Seguramente, como grupo mayoritario, los de Morena vamos a tomar la Presidencia de la Junta de Coordinación Política”, señaló.

Godoy también está en la terna que el presidente electo propuso para titular de la Fiscalía Especial de Delitos Electorales.



FORMACIÓN
Ernestina Godoy es licenciada en Derecho por la Universidad Nacional Autónoma de México.
En el 2000, fue directora Jurídica y de Asuntos Legislativos en la Consejería Jurídica durante el gobierno de López Obrador en la Jefatura de Gobierno.
En Nicaragua, Ernestina Godoy, al hacer un recorrido por las diversas zonas rurales para definir las necesidades de la gente, participó en el diseño de la política agraria del país

Ernestina Godoy recuerda que su padre era maestro normalista, que había estudiado en la normal de Ayotzinapa, en Guerrero.

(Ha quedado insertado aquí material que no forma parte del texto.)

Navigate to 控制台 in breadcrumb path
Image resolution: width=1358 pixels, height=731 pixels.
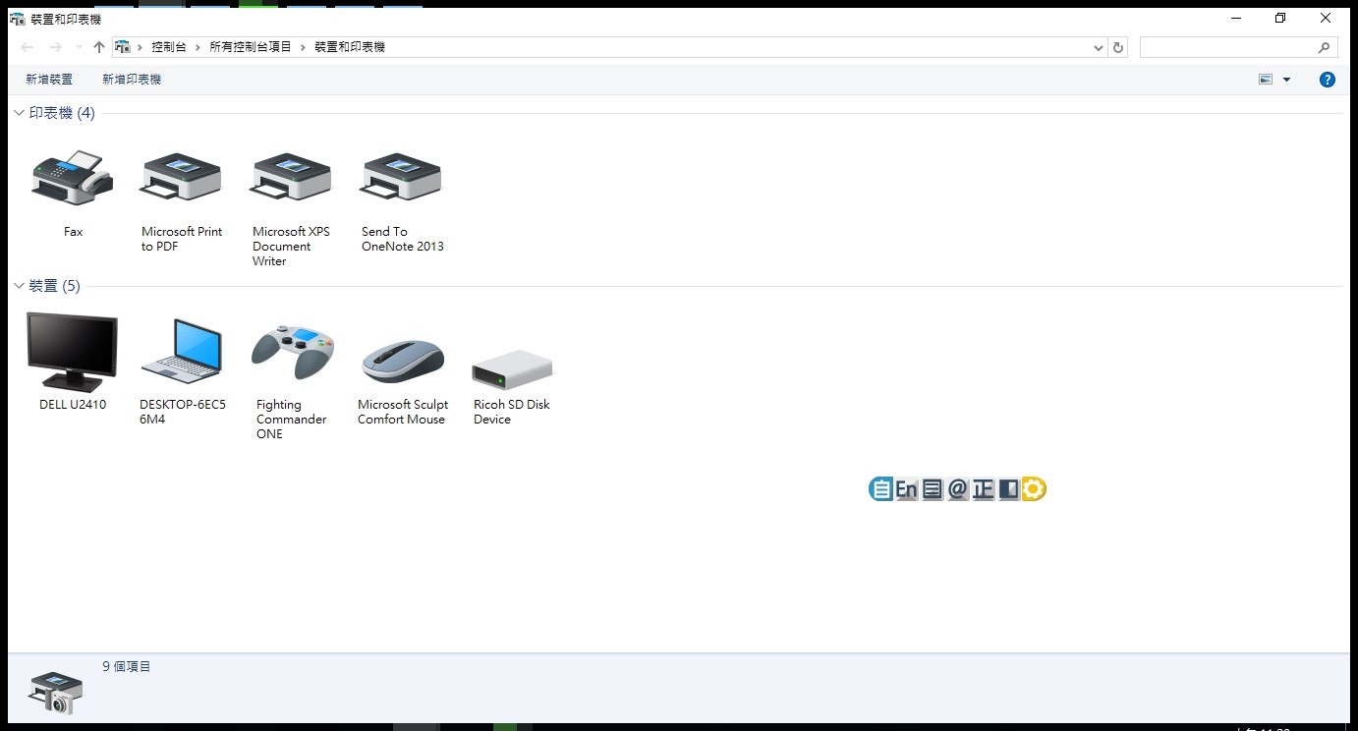(168, 47)
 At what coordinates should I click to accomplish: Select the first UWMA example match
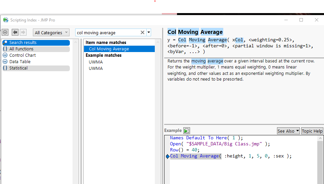pos(96,62)
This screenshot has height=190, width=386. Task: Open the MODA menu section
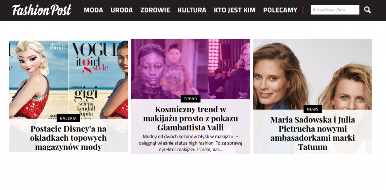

Él era del PRI, maestro normalista seguidor de Lázaro Cárdenas; en la Constitución se estableció que la educación era socialista; mi papá siempre estuvo en esa actividad, por eso se involucró en el gobierno de Raúl Caballero Aburto”, señaló.

Sin embargo, cuando los estudiantes pidieron la salida del gobernador y éste emprendió una represión contra ellos, el padre de Ernestina se puso del lado de los estudiantes y toda la familia salió de Guerrero y llegaron a la Ciudad de México, porque allá corrían peligro.

En la preparatoria, Ernestina formó parte del Frente de Acción Socialista Estudiantil.

Godoy narró cómo entró a estudiar derecho a la UNAM, por influencia de su papá. “Yo creo que mi papá quería ser abogado, entonces, años más tarde, me dijo: ‘Tú vas a estudiar derecho’”.

Así que entró a la Facultad de Derecho; en la carrera se casó, y en el segundo año ya había nacido su primera hija.

Andaba con mi chiquita para todos lados, empecé mis primeros trabajos de litigio con mi cuñado, él es abogado y empecé embargando radios, haciendo divorcios rápidos, a eso se dedicaba: a cobrar pagarés y ese tipo de cosas”, señaló Godoy.

Pero lo de llegar a las casas de los deudores y embargarles le disgustaba bastante. “Me peleé con la carrera, dije: ‘No, esto no era lo que yo quería, no fue para esto para lo que yo estudié. Si esto es ser abogado no quiero ser abogada’”, expuso. Aunque terminó los créditos de la carrera, dejó de ejercer durante 4 años.